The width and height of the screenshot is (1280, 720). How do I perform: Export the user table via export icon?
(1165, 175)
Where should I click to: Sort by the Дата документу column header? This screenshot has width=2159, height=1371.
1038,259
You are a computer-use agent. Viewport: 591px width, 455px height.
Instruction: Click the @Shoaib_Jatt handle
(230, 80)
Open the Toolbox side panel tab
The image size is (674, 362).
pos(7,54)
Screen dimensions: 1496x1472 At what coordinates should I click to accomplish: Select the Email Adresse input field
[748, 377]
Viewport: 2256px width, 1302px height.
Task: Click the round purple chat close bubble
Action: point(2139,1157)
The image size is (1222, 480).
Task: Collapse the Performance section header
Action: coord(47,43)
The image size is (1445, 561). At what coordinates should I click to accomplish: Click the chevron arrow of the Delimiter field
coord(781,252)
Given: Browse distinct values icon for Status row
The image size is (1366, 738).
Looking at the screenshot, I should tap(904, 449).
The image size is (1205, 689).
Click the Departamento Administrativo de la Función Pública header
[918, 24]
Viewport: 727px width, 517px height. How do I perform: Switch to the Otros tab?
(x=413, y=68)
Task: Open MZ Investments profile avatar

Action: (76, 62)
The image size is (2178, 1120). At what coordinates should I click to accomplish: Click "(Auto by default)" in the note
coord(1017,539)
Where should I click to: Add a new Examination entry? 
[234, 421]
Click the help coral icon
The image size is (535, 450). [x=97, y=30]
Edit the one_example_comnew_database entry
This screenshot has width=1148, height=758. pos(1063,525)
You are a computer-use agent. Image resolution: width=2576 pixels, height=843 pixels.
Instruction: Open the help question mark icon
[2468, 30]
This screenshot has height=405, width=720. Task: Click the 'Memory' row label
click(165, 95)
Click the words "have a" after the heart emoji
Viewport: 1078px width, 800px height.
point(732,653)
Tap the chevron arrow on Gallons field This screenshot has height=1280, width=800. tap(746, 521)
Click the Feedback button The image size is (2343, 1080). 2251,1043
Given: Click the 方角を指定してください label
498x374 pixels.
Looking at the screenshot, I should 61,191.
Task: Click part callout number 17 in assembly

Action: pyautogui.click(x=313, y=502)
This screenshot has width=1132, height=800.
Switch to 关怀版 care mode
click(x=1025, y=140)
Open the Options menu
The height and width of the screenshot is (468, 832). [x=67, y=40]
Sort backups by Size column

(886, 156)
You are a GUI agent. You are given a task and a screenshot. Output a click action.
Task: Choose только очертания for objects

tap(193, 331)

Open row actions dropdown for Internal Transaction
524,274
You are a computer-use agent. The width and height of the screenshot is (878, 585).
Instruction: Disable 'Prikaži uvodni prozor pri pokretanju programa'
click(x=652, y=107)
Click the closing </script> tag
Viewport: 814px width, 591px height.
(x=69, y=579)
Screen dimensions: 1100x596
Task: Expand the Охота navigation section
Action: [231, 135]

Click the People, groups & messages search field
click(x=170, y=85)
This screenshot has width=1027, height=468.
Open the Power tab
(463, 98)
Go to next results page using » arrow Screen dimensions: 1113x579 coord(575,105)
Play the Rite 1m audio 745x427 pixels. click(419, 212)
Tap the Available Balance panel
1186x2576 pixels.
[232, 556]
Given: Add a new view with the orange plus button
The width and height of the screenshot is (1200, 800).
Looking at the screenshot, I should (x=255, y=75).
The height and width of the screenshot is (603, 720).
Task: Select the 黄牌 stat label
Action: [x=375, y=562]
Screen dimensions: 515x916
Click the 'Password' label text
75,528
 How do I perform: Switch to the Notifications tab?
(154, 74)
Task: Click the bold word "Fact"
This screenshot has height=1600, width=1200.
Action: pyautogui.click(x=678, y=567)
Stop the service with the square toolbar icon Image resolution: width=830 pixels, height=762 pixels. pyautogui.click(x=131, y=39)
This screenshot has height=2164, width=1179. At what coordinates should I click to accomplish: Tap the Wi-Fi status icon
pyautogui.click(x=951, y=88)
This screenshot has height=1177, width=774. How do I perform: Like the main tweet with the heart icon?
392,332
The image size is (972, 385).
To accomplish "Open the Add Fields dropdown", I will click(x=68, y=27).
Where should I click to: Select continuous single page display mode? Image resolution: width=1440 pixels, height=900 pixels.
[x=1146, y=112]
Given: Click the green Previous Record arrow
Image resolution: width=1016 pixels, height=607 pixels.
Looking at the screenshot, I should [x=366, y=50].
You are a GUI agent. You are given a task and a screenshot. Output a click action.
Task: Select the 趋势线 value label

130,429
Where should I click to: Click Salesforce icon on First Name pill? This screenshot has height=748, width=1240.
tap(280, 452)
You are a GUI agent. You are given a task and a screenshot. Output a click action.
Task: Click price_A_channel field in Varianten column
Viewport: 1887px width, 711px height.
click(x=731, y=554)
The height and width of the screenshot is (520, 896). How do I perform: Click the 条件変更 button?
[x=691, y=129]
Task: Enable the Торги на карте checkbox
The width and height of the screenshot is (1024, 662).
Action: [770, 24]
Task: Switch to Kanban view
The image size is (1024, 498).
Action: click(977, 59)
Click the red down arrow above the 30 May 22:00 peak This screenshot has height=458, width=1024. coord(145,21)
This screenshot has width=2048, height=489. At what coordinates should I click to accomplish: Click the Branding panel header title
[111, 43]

• _Aim of the exercise_: Convert everything in the material from the line containing "Go to next results" down to the line containing "tap(280, 452)" into a numbered list, one line per item, with blank lines left out. Include both end lines.

• _Problem solution_:
1. Go to next results page using » arrow Screen dimensions: 1113x579 coord(575,105)
2. Play the Rite 1m audio 745x427 pixels. click(419, 212)
3. Tap the Available Balance panel
4. 1186x2576 pixels.
5. [232, 556]
6. Given: Add a new view with the orange plus button
7. The width and height of the screenshot is (1200, 800).
8. Looking at the screenshot, I should (x=255, y=75).
9. The height and width of the screenshot is (603, 720).
10. Task: Select the 黄牌 stat label
11. Action: [x=375, y=562]
12. Screen dimensions: 515x916
13. Click the 'Password' label text
14. 75,528
15.  How do I perform: Switch to the Notifications tab?
16. (154, 74)
17. Task: Click the bold word "Fact"
18. This screenshot has height=1600, width=1200.
19. Action: pyautogui.click(x=678, y=567)
20. Stop the service with the square toolbar icon Image resolution: width=830 pixels, height=762 pixels. pyautogui.click(x=131, y=39)
21. This screenshot has height=2164, width=1179. At what coordinates should I click to accomplish: Tap the Wi-Fi status icon
22. pyautogui.click(x=951, y=88)
23. This screenshot has height=1177, width=774. How do I perform: Like the main tweet with the heart icon?
24. 392,332
25. The image size is (972, 385).
26. To accomplish "Open the Add Fields dropdown", I will click(x=68, y=27).
27. Where should I click to: Select continuous single page display mode? Image resolution: width=1440 pixels, height=900 pixels.
28. [x=1146, y=112]
29. Given: Click the green Previous Record arrow
30. Image resolution: width=1016 pixels, height=607 pixels.
31. Looking at the screenshot, I should [x=366, y=50].
32. You are a GUI agent. You are given a task and a screenshot. Output a click action.
33. Task: Select the 趋势线 value label
34. 130,429
35. Where should I click to: Click Salesforce icon on First Name pill? This screenshot has height=748, width=1240.
36. tap(280, 452)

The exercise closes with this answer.